In 2004, Socolow published an article in the journal Science that said greenhouse gases could be reduced substantially by combining several existing technologies with conservation measures, each technology or strategy forming a wedge. No single approach would be enough, but taken together, these wedges could make a big difference. The Science paper began with the provocative statement that “humanity already possesses the fundamental scientific, technical, and industrial know-how to solve the carbon and climate problem for the next half-century.” The profound optimism of that remark has been used far and wide by those arguing for action on climate change.

But now, according to a report in National Geographic, Socolow says people should have read his paper more carefully.

He originally wrote that a combination of seven wedges, including reducing automobile travel and installing huge numbers of wind turbines, would make it possible to stabilize carbon dioxide concentrations at 500 parts per million. But he notes than none of these wedges would be particularly easy. The fuel economy of vehicles would have to double, 2 million wind turbines would have to be installed, and the amount of energy supplied by solar power would have to increase 700 times. Even then, he says, all the wedges would have done is keep annual emissions at about what they are now, which would likely still allow the world to warm by 3 degrees—hardly eliminating climate change. In comparison, global climate talks have focused on trying to limit temperature increases to just 2 degrees.

Socolow also says climate activists took his theory and extrapolated from it, suggesting, for example, that adding more wedges would make it possible to to decrease emissions more than he predicted. As a result, climate change began to seem like an easy problem to solve, which he thinks contributed to the lack of action since 2004. From National Geographic:

“With some help from wedges, the world decided that dealing with global warming wasn’t impossible, so it must be easy,” Socolow says. “There was a whole lot of simplification, that this is no big deal.”

He said his theory was intended to show the progress that could be made if people took steps such as halving our automobile travel, burying carbon emissions, or installing a million windmills.
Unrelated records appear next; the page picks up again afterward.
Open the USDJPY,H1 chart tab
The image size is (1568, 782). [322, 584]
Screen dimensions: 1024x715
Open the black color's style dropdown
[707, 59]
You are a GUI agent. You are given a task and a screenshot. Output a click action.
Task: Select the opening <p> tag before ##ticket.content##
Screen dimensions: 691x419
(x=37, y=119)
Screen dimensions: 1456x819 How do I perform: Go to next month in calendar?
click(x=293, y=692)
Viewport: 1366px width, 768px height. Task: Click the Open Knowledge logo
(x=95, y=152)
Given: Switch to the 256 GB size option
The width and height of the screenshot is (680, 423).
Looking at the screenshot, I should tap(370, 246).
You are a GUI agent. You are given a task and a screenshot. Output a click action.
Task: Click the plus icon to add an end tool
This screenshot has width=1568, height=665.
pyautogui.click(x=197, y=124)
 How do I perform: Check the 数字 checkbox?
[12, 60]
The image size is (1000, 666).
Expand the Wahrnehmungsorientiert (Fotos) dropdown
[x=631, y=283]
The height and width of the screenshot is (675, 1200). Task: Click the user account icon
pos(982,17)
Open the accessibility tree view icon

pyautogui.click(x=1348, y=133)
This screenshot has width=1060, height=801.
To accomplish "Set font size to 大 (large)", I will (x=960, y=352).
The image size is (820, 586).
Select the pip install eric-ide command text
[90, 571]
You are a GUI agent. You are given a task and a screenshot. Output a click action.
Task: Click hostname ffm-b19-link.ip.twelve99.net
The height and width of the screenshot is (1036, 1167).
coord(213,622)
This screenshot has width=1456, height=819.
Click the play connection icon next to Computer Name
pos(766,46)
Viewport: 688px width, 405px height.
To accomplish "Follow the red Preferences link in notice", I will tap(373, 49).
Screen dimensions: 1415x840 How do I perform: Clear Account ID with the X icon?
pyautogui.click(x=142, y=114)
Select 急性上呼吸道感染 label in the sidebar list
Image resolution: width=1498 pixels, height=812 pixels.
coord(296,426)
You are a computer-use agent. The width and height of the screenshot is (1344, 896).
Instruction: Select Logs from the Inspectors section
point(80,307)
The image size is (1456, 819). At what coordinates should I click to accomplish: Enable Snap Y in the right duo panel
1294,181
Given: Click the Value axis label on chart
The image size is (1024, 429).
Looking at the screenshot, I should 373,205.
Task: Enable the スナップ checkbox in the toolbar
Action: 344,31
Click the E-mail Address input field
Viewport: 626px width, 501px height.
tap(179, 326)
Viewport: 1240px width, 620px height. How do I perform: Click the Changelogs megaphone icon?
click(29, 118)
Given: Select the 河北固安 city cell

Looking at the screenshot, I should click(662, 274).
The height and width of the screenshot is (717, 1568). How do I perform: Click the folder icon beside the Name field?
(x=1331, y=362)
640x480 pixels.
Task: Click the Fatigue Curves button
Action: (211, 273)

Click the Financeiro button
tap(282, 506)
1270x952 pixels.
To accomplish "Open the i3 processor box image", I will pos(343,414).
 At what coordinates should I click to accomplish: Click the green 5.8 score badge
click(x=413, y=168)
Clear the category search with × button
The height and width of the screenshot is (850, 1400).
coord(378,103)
But instead of providing motivation, the wedges theory let people relax in the face of enormous challenges, he now says.

“The job went from impossible to easy” in part because of the wedges theory. “I was part of that.”

And from there, he says, a disturbing portion of the population moved to doubt that the problem is even real.

“I know no one who predicted that the climate change message would be rejected on a scale that it is now,” Socolow said at a recent seminar at Harvard’s Kennedy School of Government. “Scientists and environmentalists interested in getting climate taken seriously have failed beyond their wildest imaginations.

“This is a time for self-assessment,” he said.

The article goes on to quote Henry Lee, who directs the environment program at the Harvard Kennedy School’s Belfer Center for Science and International Affairs.

“I think we were victimized more by the advocacy community than by science,” Lee said. Using Socolow’s wedges theory and similar arguments, advocates suggested “you could get all of this and pay nothing. I think people feel angry now, that it’s going to cost them.”

Here’s an alternative explanation. A concerted effort to dispute the reality of climate change paired with economic hardship made Americans care less about the issue. It seems unlikely that telling people that climate change is difficult to solve will make people more likely to support climate change policy.

On the other hand, if such a policy is ever to become law–and stay law for the decades it will take to address the problem–people will certainly need to be convinced that climate change is a problem worth doing something about, and they’ll need to have a realistic idea of what sacrifices will be necessary to solve the problem. Trying to convince them that forcing utilities to use more expensive sources of electricity will help the economy, as some politicians and policy experts are doing, doesn’t seem to be working.